At the rehab clinic, the day for recovering addicts begins with a race through the Siberian wind to a pump where they are required to douse themselves with freezing water.

After work, study and therapy sessions, the day ends with an intense sweat in the banya — the traditional Russian steam bath. The staff supervising the four-month program includes former addicts who volunteer their time

Denis Prokin, 32, has been hooked on heroin for 15 years. He finally turned to Pokoleniye after hearing about its success rate. Ustiuzhanina says about 50 percent of addicts treated through her program stay drug free — a high rate compared with most programs worldwide.

"The government programs I went through just isolate you and pump you full of pills. I didn't learn anything about myself. I got out and immediately started shooting up again. I know a lot more now, and when I finish here, I know where to find support groups," Prokin says.

Heroin from nearby Afghanistan has flooded the country, turning Russia into the world's top consumer.

Russia's leading drug enforcement official, Viktor Ivanov, blames the U.S. for this. He says the military is not doing nearly enough in Afghanistan to eradicate poppy production. He says it is notable that while the U.S. funds aerial eradication programs in South America, where drug production is a direct danger to Americans, Washington seems totally indifferent to Afghanistan's threat to Russia.

"Given the damage by Afghan heroin, we have to call it a weapon of mass destruction, selectively attacking the young, the future of our country," Ivanov says.

The Russian government has largely relied on education and healthy living campaigns to fight drug abuse. There is no government money for needle exchange programs to stem the explosion of drug-related HIV. Private agencies rely on foreign funds for this, but after threats of legal action, Ustiuzhanina is afraid to continue Pokoleniye's needle project.

Methadone, widely used in the West to wean people off heroin, is illegal in Russia, and Ustiuzhanina believes the country is currently ill-prepared to handle methadone correctly.

"I know there are successes with it elsewhere, but Russia is so corrupt, supplies would end up on the streets. And it would be misused by incompetent doctors. However I do think the government should encourage discussion about this. Now, there is none," she says.

According to experts in Russia, heroin use may have peaked, though officials say the number of intravenous drug users — an estimated 2.5 million people, or about 2 percent of Russia's population of 142 million — remains a national security threat.

Prokin, the addict seeking treatment at Pokoleniye, believes heroin is losing its appeal as young people see the effects.
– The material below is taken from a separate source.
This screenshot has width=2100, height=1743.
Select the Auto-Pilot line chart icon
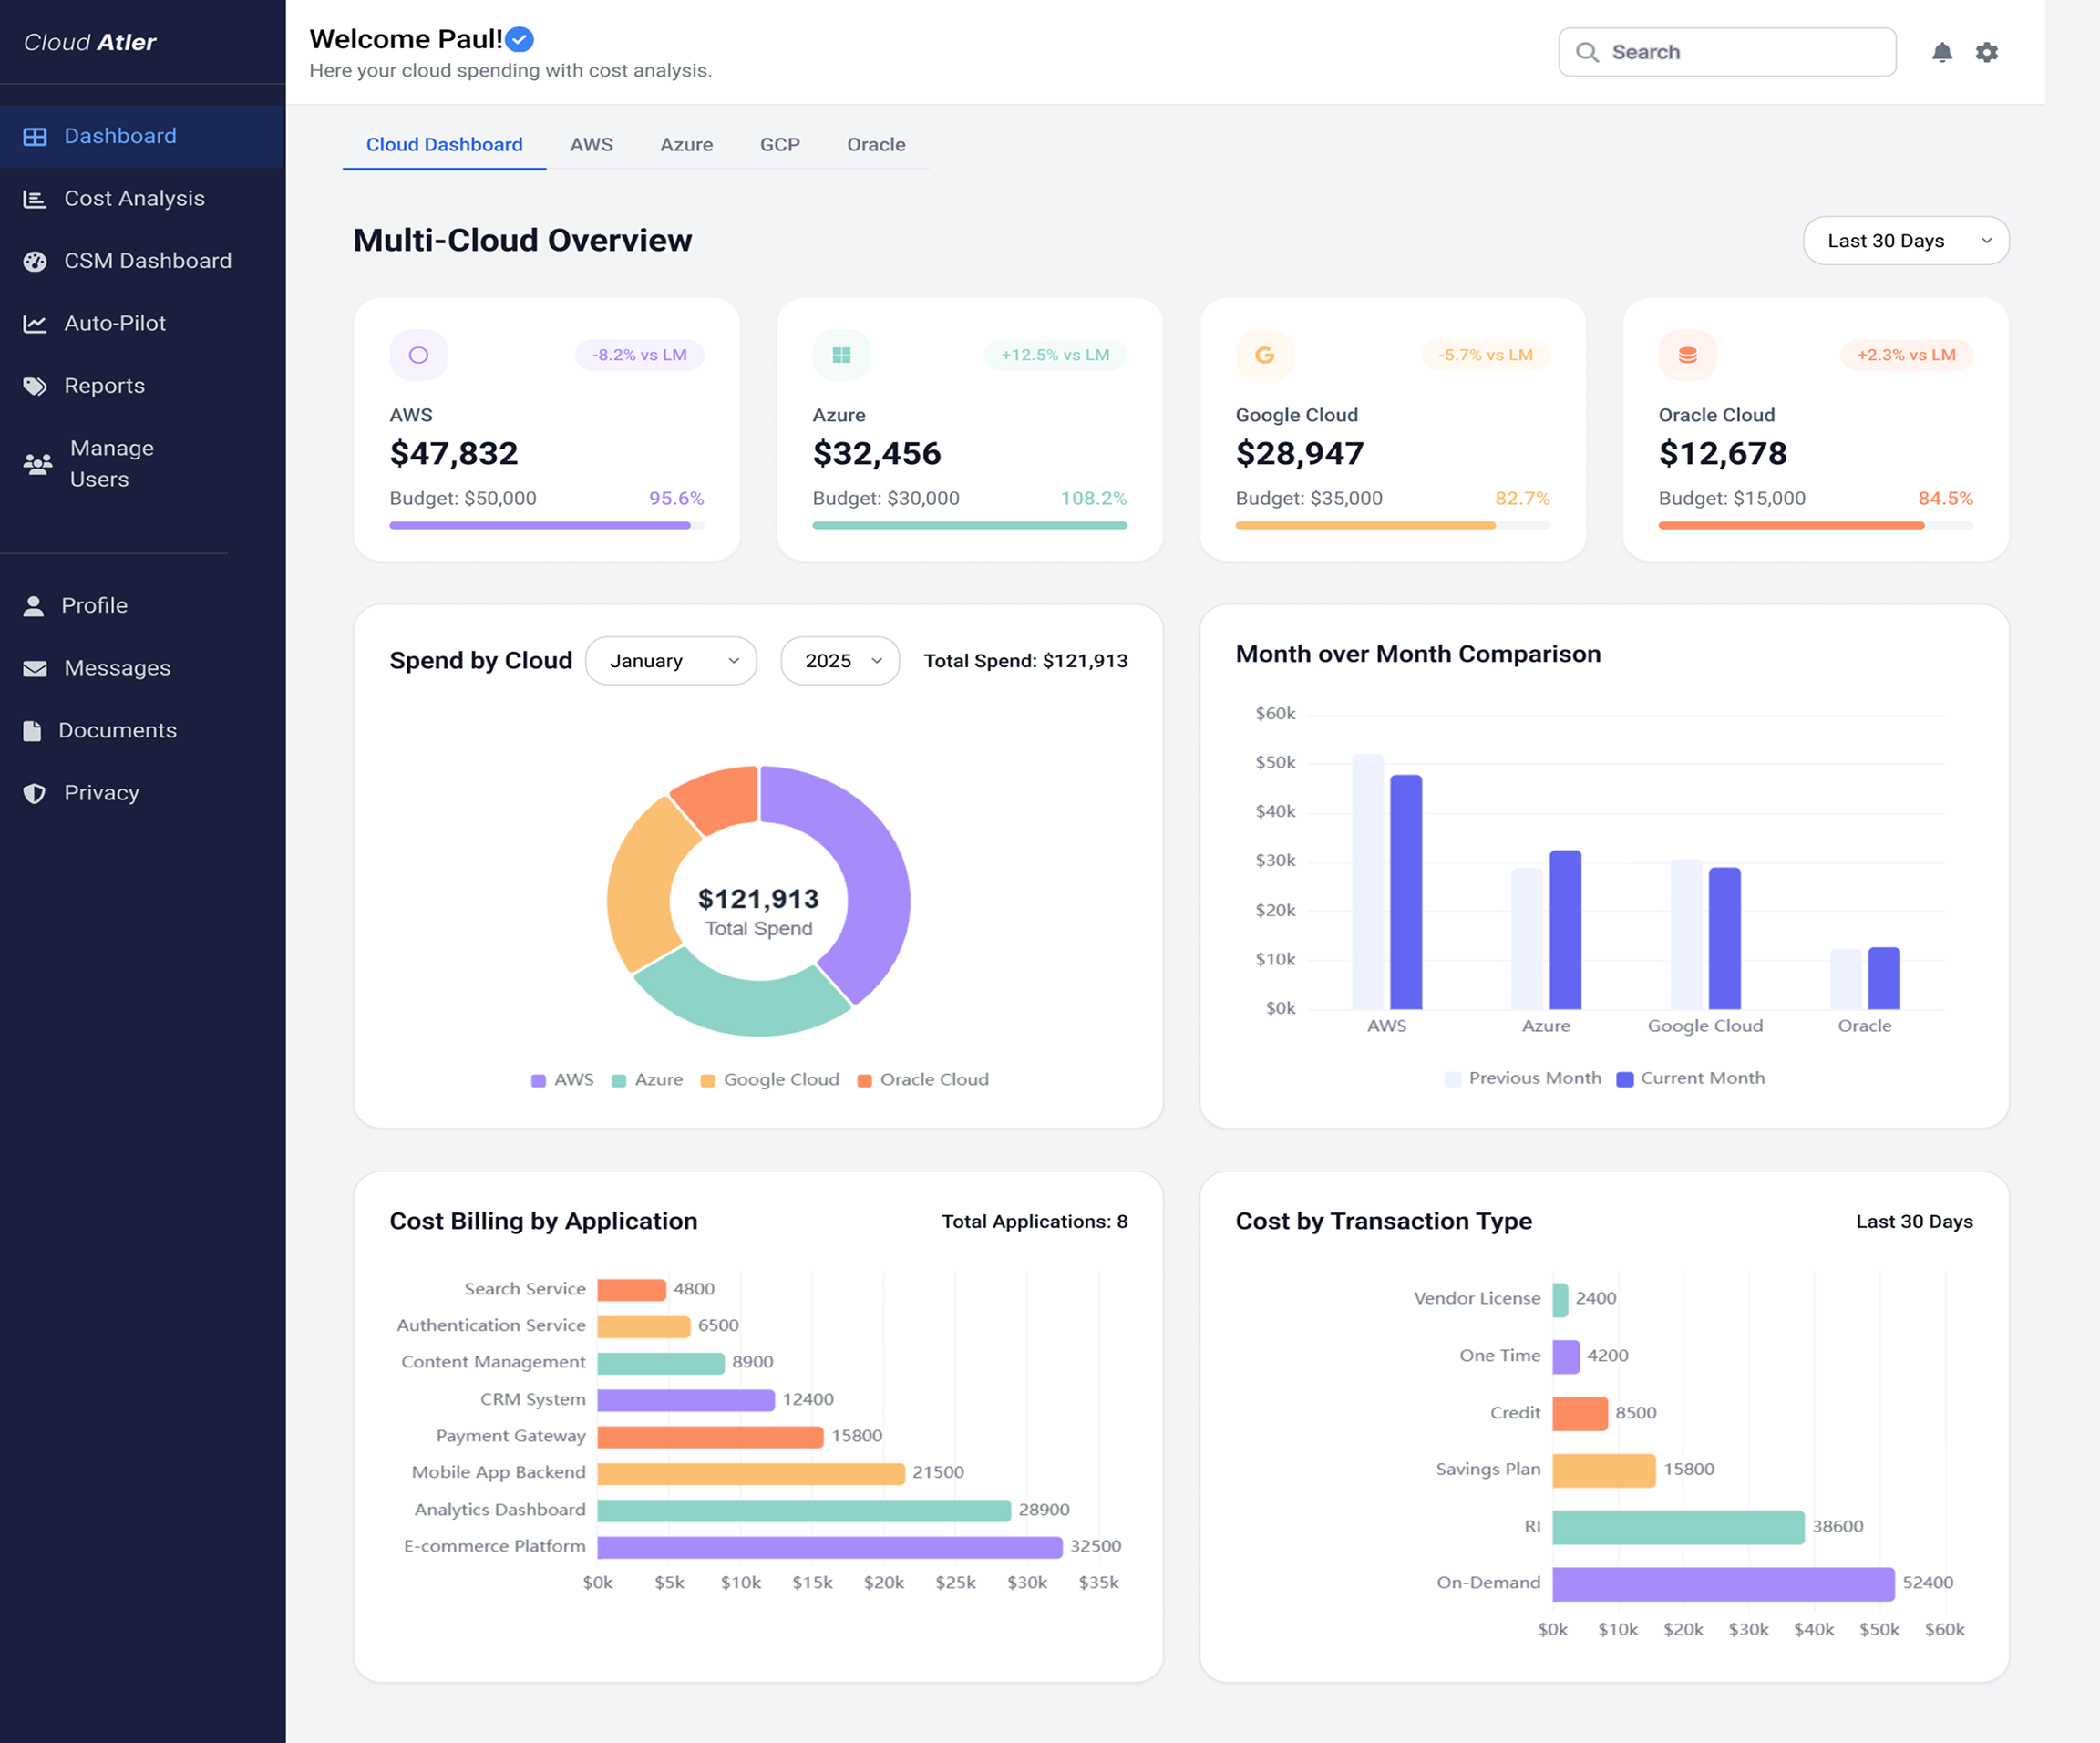coord(35,322)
But he and others say it's being replaced by a wave of new disco drugs, including methamphetamine and ecstasy, and strong narcotics that are distilled from easily obtained over-the-counter, codeine-based medications.

Undermined by a combination of synthetic drugs, 26-year-old Katya Indrulenas has come thousands of miles from Moscow for treatment in Gerasimovka. She says these new drugs are everywhere, along with pressure to try them.
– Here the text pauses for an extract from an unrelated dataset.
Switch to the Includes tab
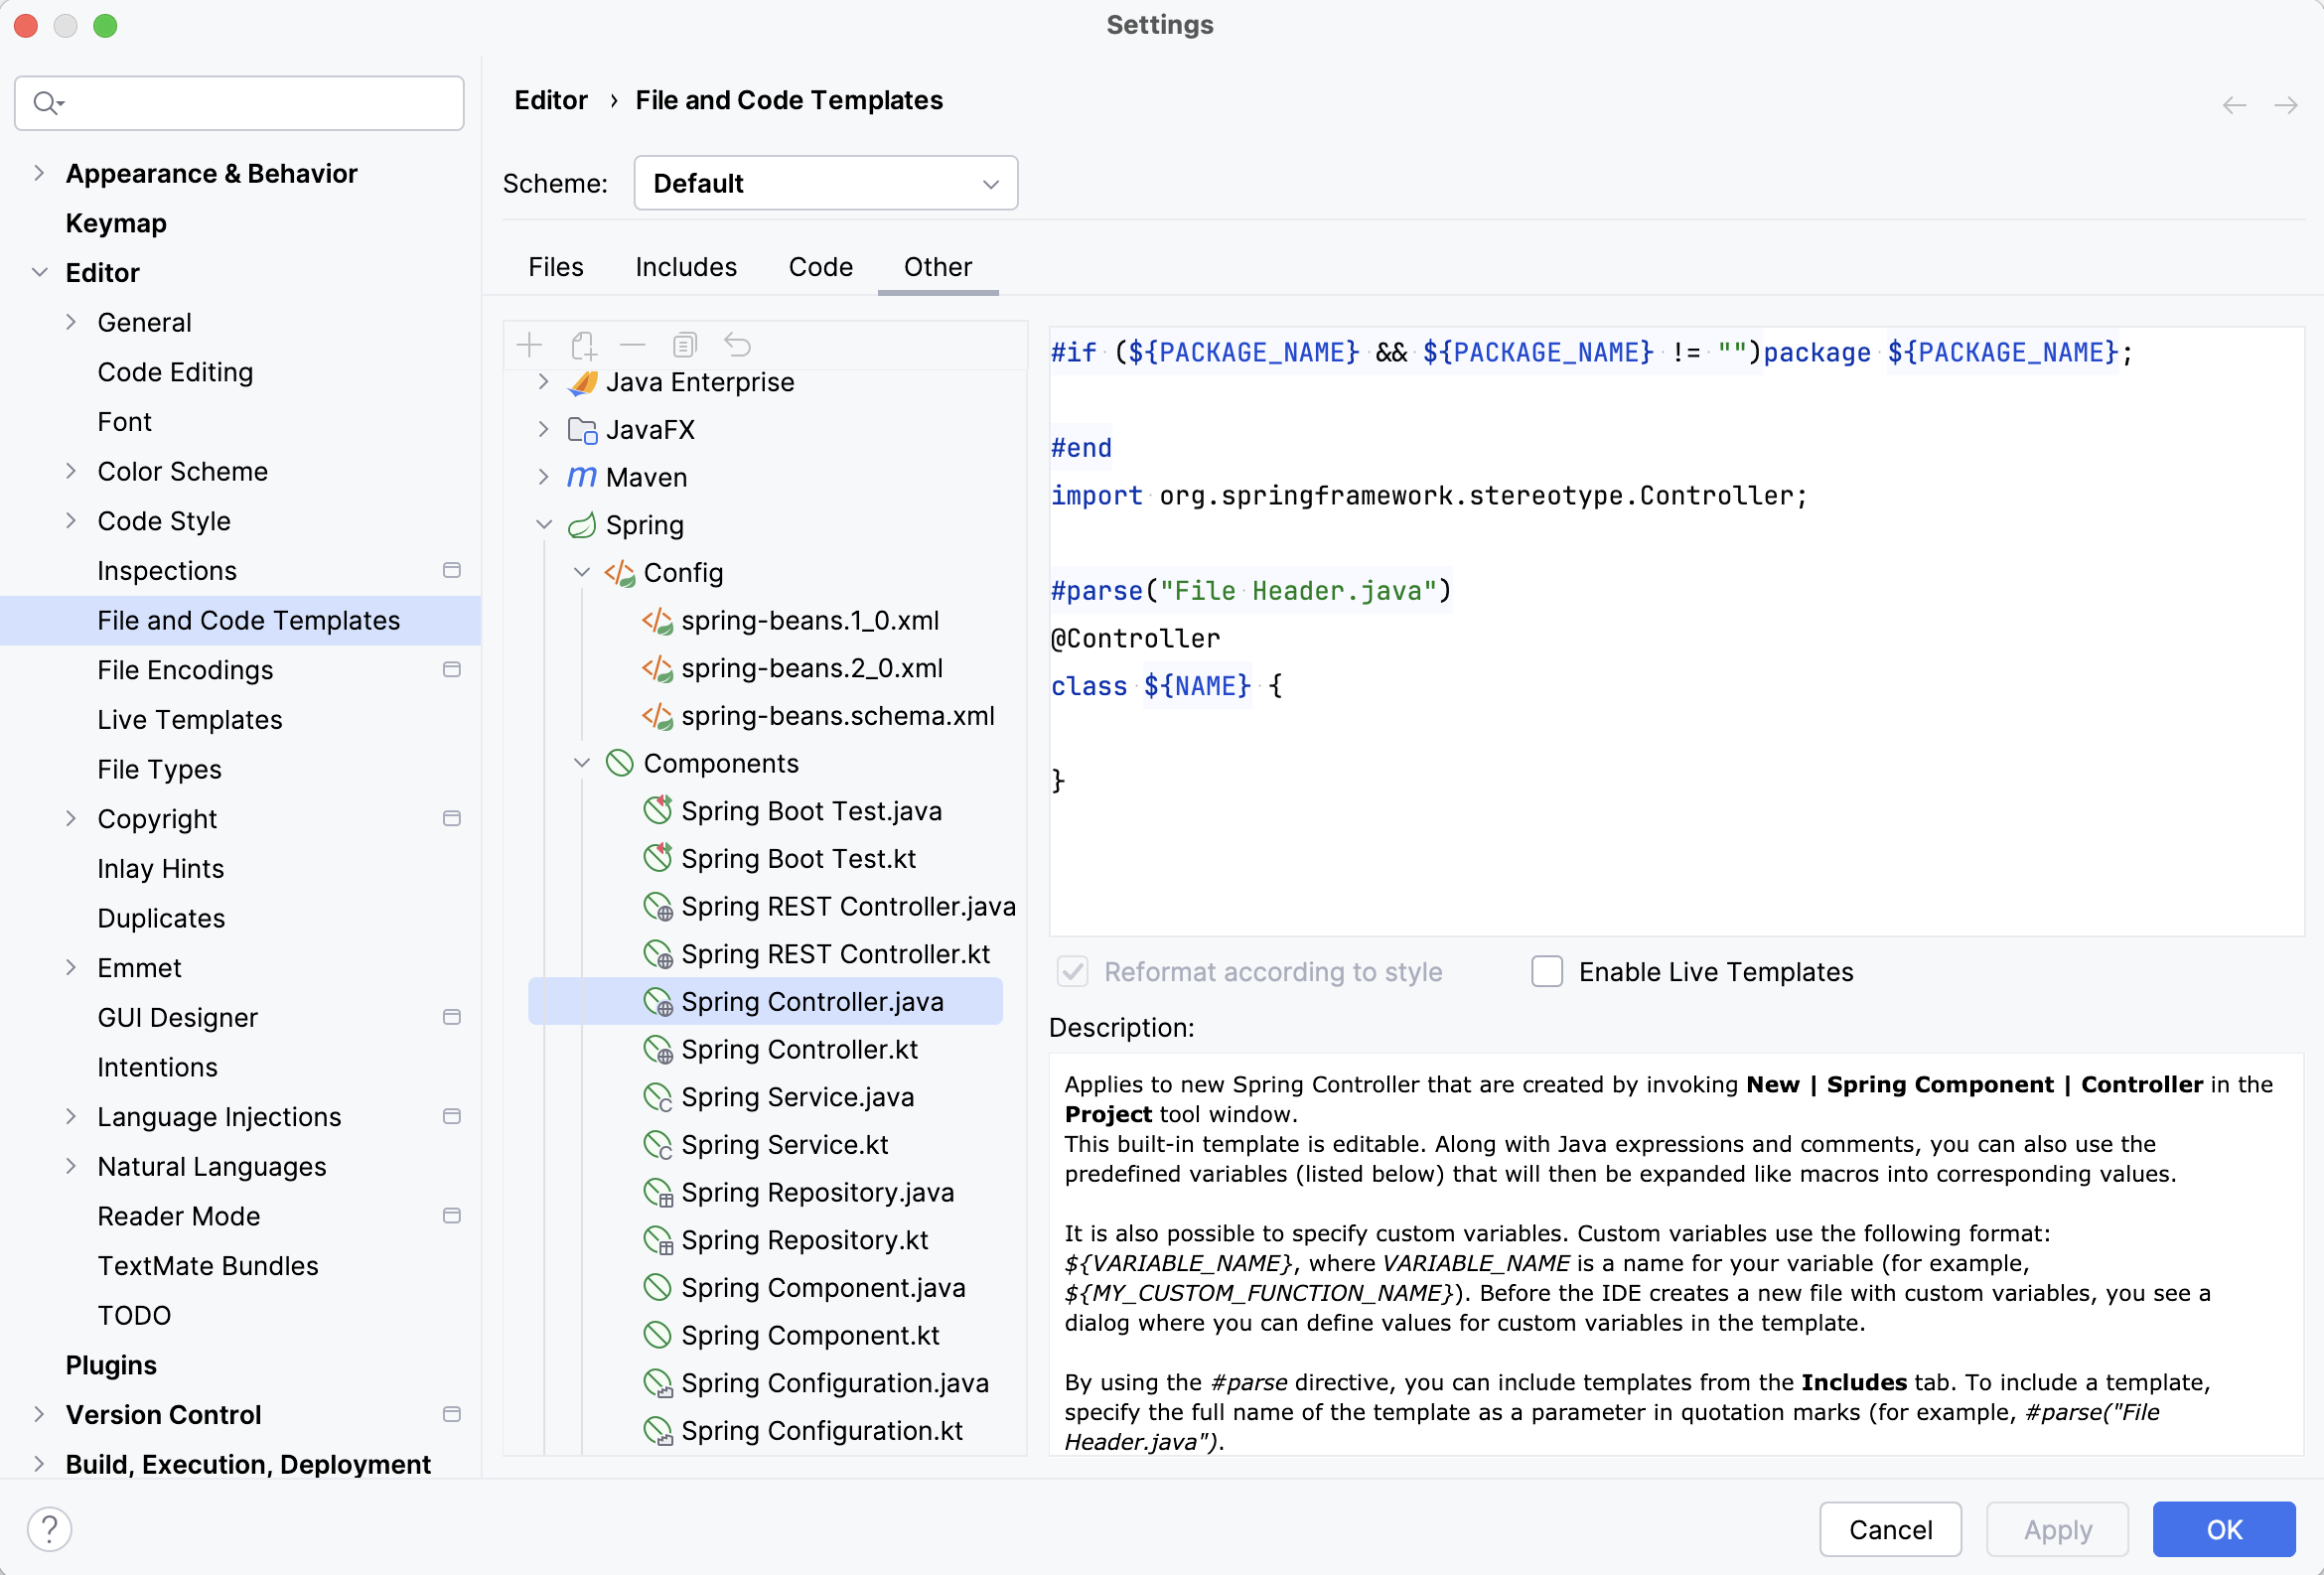This screenshot has height=1575, width=2324. coord(685,266)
"My friends still don't understand that club drugs are just as addictive and dangerous," Indrulenas says.

Denis Driagin is at the clinic to deal with serious alcoholism. He managed to kick his heroin habit in part because of social pressure. He says he had become a pariah. So instead he turned to beer and vodka because it was socially acceptable.

Salenko, of the Tyumen narcotics center, says rising alcoholism among young people is even more deadly than drugs in the long run. Russians consume roughly 4.75 gallons of pure alcohol a person annually, more than double the level that the World Health Organization considers a health threat and twice the consumption figure for the U.S.

In addition to its anti-drug campaign, the government is launching yet another anti-alcohol campaign. But Salenko isn't optimistic that the modest measures proposed — such as stiffer penalties for the sale of alcohol to minors and a ban on beer sales at kiosks — will have any effect.

He says the government gets too much income from alcohol sales and that entrenched Russian habits and the alcohol lobby are "formidable adversaries."